◆ WHAT YOU ARE ASKED TO DO:
List every line below that contains the string "icon". Matching is case-sensitive.

══════════

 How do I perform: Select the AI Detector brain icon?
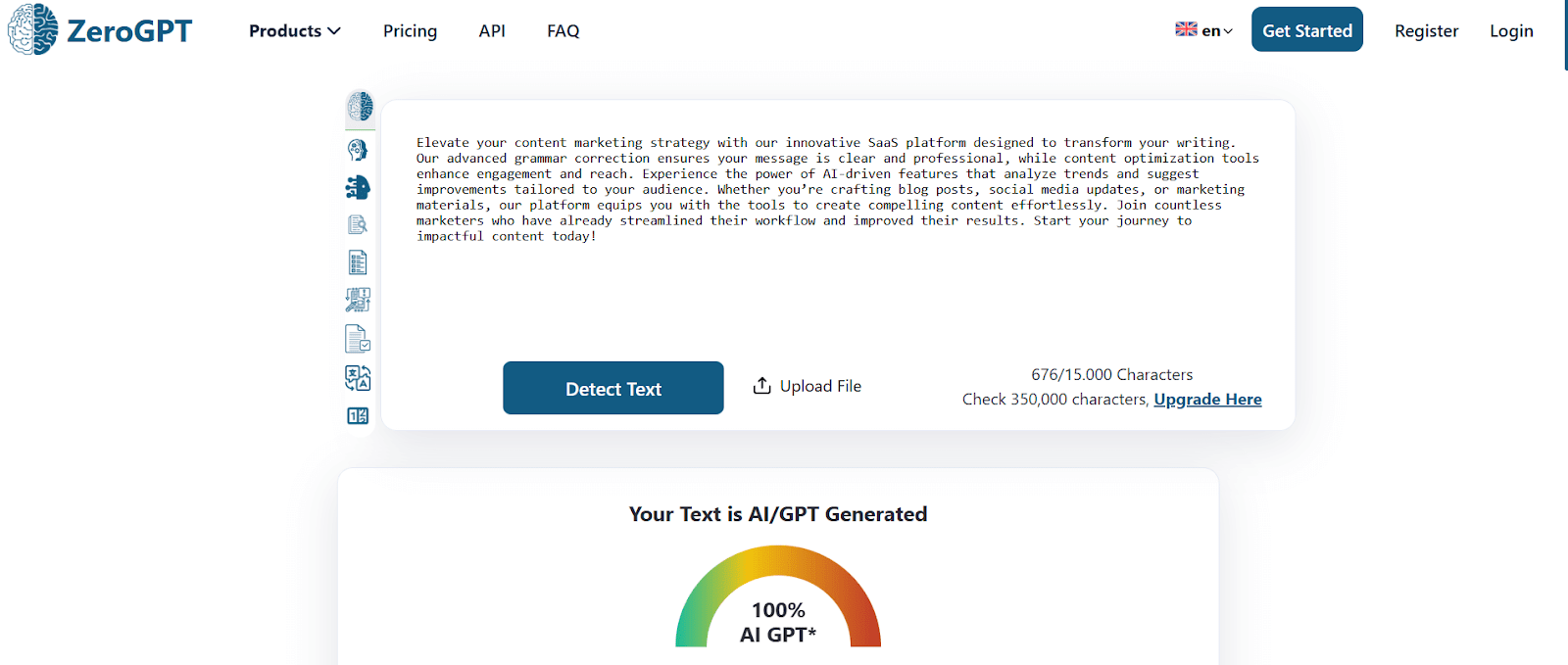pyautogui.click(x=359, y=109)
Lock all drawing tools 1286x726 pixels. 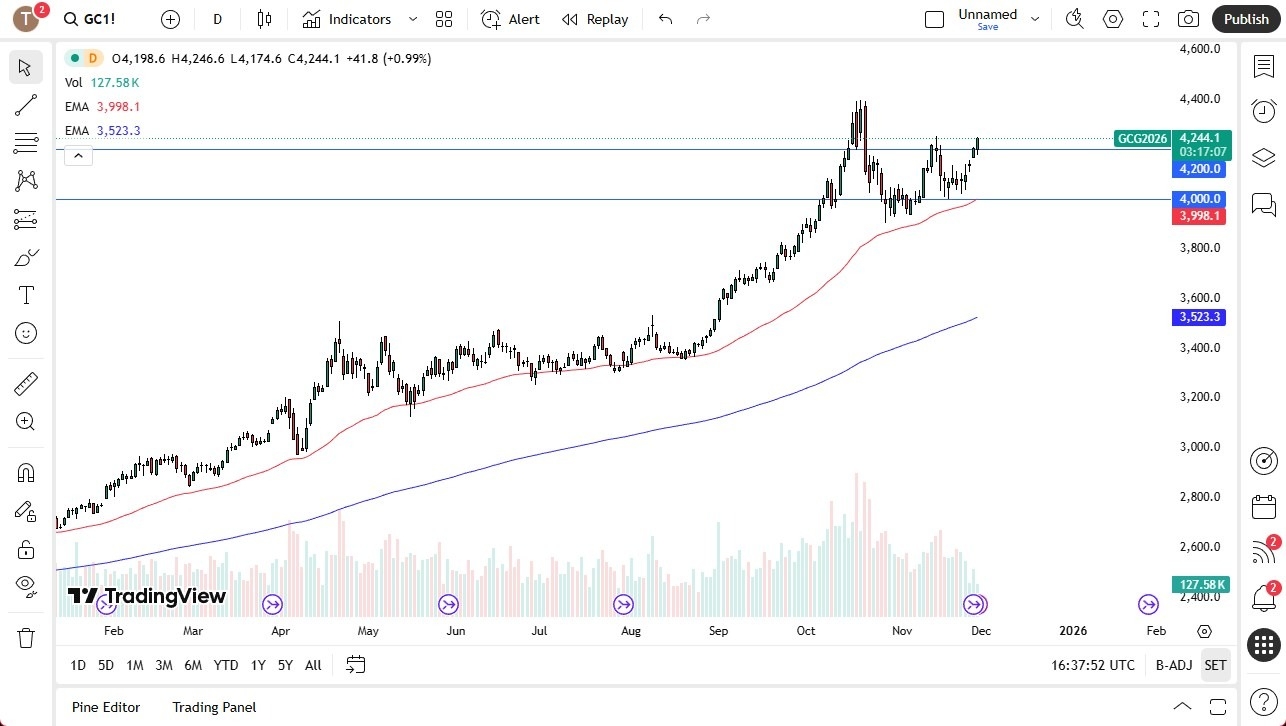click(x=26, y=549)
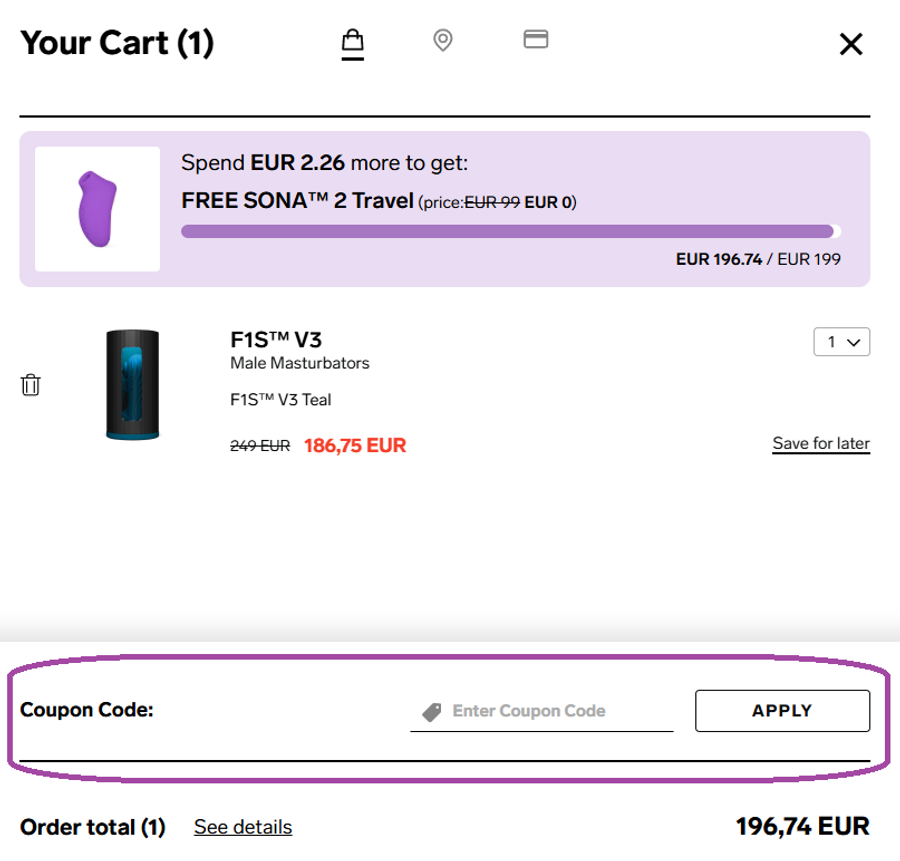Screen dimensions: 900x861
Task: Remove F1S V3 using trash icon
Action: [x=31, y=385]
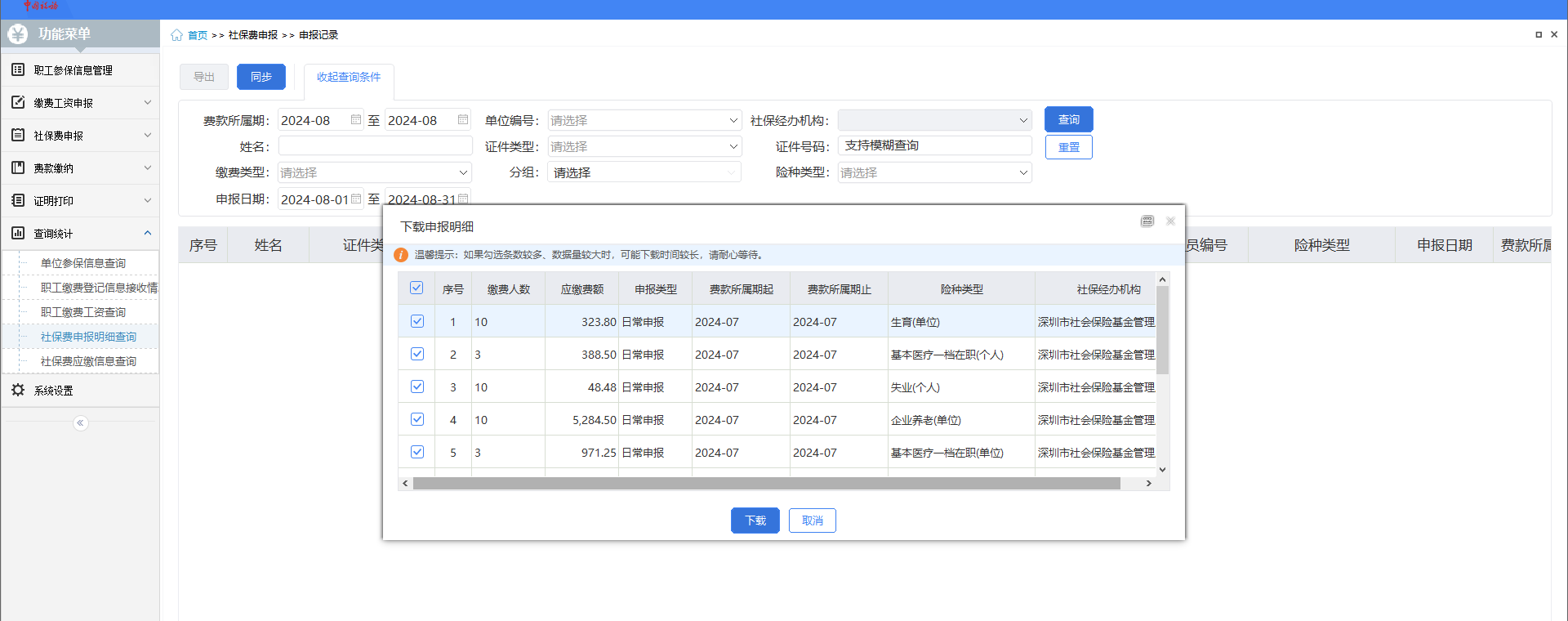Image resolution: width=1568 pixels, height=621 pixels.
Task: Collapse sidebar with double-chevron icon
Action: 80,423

══════════

◆ THE ANSWER:
 How do I perform: Select the AI Detector brain icon?
Task: Remove F1S V3 using trash icon
Task: Collapse sidebar with double-chevron icon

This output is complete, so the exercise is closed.